Exercise objective -
Echo every entry below line for line, keeping each character unchanged. Leave the pictures out of your reply.

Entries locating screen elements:
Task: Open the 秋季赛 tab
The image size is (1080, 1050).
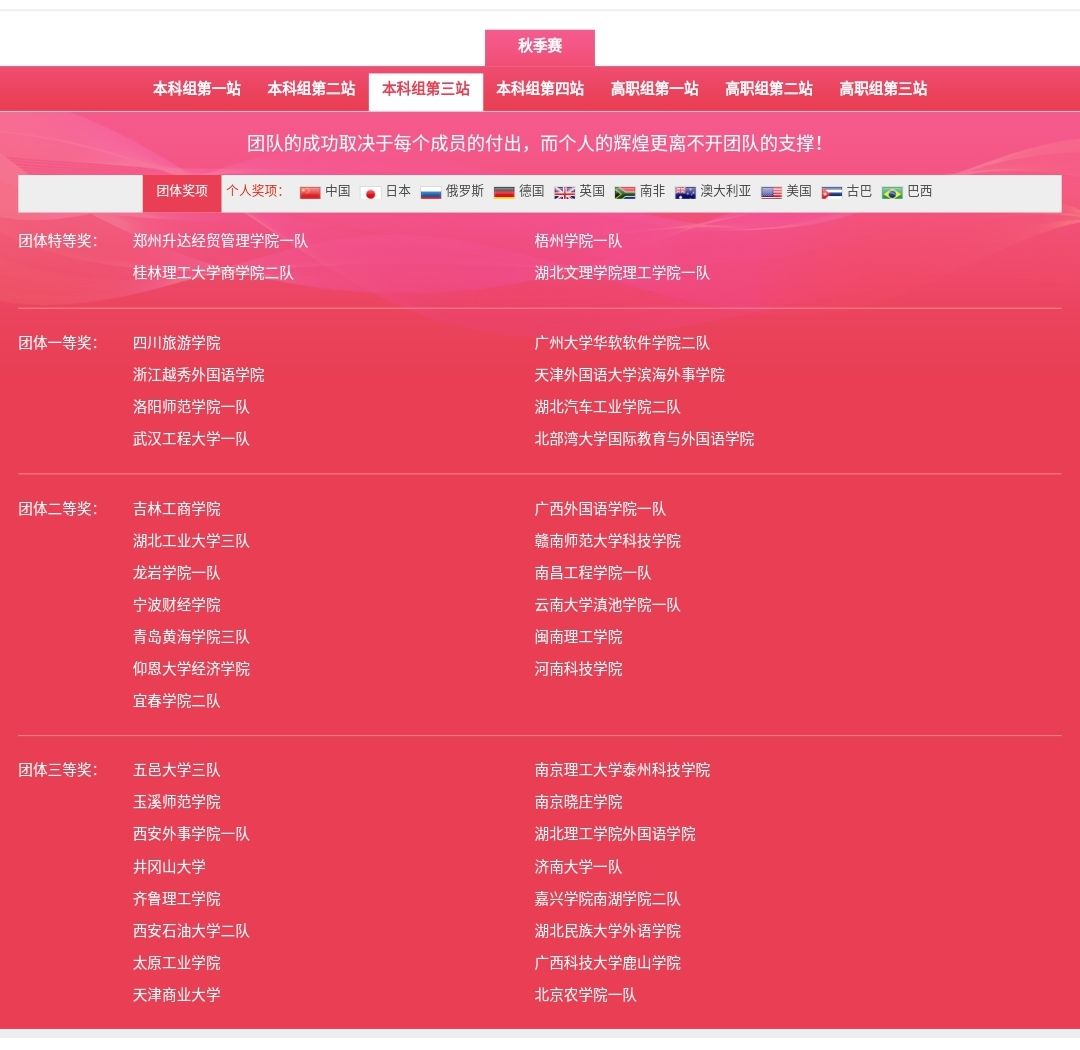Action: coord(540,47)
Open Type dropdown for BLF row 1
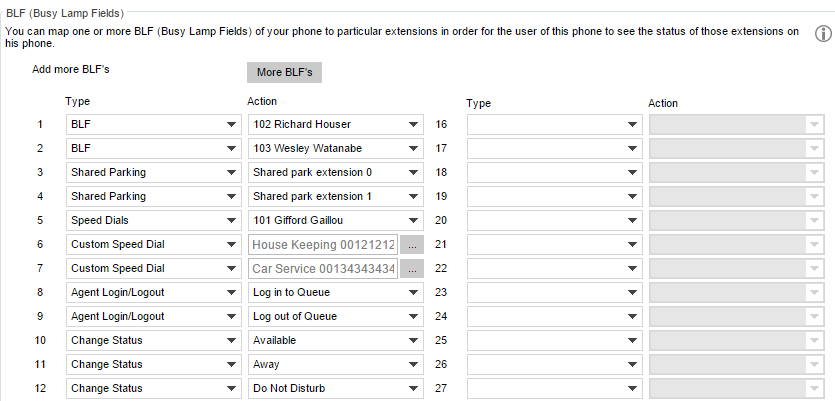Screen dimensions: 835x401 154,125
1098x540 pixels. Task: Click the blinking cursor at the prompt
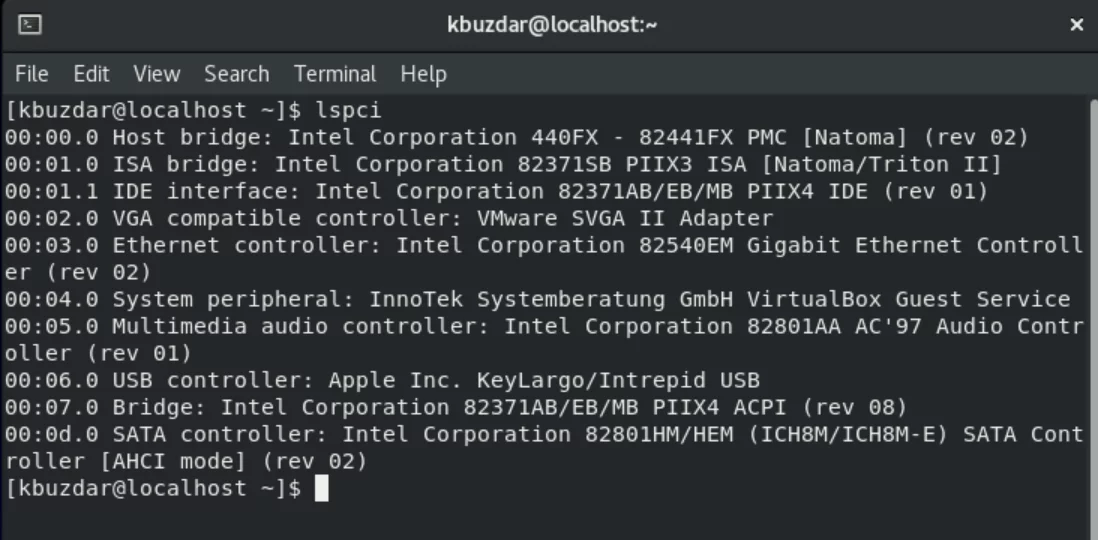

Exercise solution -
Task: Open the 秋季赛 tab
The image size is (1080, 1050).
Action: coord(540,47)
Open Type dropdown for BLF row 1
Screen dimensions: 835x401 154,125
1098x540 pixels. Task: Click the blinking cursor at the prompt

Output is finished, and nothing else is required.